A third star, Sasheer Zamata, also quietly made her own exit.
Multiple sources, including Deadline, Variety and Vanity Fair, reported Sunday morning that she too had left SNL, after four seasons. NBC, producers and Zamata have not commented. But she and cast member Cecily Strong both alluded to it.
Zamata dropped a hint about her exit in the final moments of the show, visibly tearing up as host Dwayne Johnson said goodbye, surrounded by the cast, musical guest Katy Perry and guest star Scarlett Johansson. Zamata also posted on her Instagram page Sunday a photo of The Rock and co-star Colin Jost hoisting her up in the air onstage when the cameras stopped rolling.
"Wow.

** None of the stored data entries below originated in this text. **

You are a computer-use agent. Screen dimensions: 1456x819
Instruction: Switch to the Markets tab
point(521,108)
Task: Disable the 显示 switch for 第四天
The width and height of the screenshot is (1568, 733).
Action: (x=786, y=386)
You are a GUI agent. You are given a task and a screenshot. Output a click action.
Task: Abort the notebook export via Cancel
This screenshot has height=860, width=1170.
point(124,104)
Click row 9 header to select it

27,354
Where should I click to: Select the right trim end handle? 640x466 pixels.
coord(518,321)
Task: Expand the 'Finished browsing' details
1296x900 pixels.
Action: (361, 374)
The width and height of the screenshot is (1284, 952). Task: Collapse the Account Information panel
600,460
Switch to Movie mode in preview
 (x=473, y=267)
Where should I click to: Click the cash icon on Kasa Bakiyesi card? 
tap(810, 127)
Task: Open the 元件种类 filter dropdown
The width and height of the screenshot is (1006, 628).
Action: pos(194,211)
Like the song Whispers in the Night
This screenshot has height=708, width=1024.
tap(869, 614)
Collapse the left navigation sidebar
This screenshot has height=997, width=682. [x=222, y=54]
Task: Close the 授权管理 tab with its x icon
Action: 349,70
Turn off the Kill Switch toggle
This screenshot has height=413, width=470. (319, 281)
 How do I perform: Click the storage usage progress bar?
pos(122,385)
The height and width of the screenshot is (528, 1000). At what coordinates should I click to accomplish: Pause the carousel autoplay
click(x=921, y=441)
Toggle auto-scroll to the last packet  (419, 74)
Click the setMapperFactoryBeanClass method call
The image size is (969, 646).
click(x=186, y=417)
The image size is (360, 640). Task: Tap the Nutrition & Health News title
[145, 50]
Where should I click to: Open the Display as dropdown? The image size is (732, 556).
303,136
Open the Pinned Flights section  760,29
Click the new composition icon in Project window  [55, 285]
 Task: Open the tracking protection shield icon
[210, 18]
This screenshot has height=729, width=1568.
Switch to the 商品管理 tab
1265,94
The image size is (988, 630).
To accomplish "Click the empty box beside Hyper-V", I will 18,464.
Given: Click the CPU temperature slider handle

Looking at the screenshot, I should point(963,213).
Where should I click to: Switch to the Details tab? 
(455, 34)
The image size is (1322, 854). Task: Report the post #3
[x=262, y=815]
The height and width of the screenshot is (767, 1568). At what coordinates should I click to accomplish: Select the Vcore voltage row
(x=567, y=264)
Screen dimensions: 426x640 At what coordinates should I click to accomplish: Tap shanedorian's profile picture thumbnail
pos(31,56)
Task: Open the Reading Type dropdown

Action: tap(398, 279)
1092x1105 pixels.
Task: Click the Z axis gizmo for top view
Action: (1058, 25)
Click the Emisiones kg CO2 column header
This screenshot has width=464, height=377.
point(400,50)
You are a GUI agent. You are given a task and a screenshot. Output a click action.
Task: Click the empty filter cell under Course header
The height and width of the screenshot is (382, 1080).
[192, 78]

What a fantastic end to a fantastic season, thanks SNL," she wrote.
Behind-the-scenes photos that have circulated online also show guest stars Alec Baldwin and Tom Hanks hoisting Moynihan on their shoulders, while SNL performers Beck Neckett and Alex Moffat carried Bayer.
Strong posted on her Instagram page a screenshot of a scene she shared with Zamata on SNL.
"This was one of my favorite moments. Just to get to do something sweet and nice because it felt like we may not get to do that in a really long time," she wrote. "There are lots of other reasons this was important that I won't write here. What I will say is that it did not escape me how Sasheer was so right there for it the entire time, happy to be a part of it and helpful and determined to help make it better. I felt like fainting and she came in and I really couldn't have wanted to stand next to anyone else."
"She's been that way for a lot of things and I love sharing t-shirts with her," she added. "She's so damn intelligent and strong and funny and I'm proud to know you, Sasheer, and to have this moment with the two of us forever."
Zamata was hired as an SNL performer in 2014, following public criticism of the show's lack of diversity. She was the first woman of African-American heritage to be cast on the show since Maya Rudolph left in 2007.
"We'd lost four men, so what we were thinking about was replacing men," creator Lorne Michaels told Deadline that year. "We brought in three women the year before. I'm always looking for people I think have the best possible shot at succeeding, because when it doesn't work, it's really rough, both on them and on the show."
Leslie Jones, who was initially hired solely as an SNL writer, remains the only black female SNL star currently on the show and is one of its most popular performers.